→ Collected data entries

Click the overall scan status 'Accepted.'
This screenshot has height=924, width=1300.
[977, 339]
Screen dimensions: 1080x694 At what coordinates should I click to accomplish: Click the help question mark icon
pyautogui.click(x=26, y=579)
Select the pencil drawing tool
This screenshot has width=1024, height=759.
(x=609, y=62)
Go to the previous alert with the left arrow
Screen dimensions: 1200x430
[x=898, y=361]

→ Exercise prompt
The response should consist of the entries above, retyped exactly.

→ Written response
Click the overall scan status 'Accepted.'
This screenshot has height=924, width=1300.
[977, 339]
Screen dimensions: 1080x694 At what coordinates should I click to accomplish: Click the help question mark icon
pyautogui.click(x=26, y=579)
Select the pencil drawing tool
This screenshot has width=1024, height=759.
(x=609, y=62)
Go to the previous alert with the left arrow
Screen dimensions: 1200x430
[x=898, y=361]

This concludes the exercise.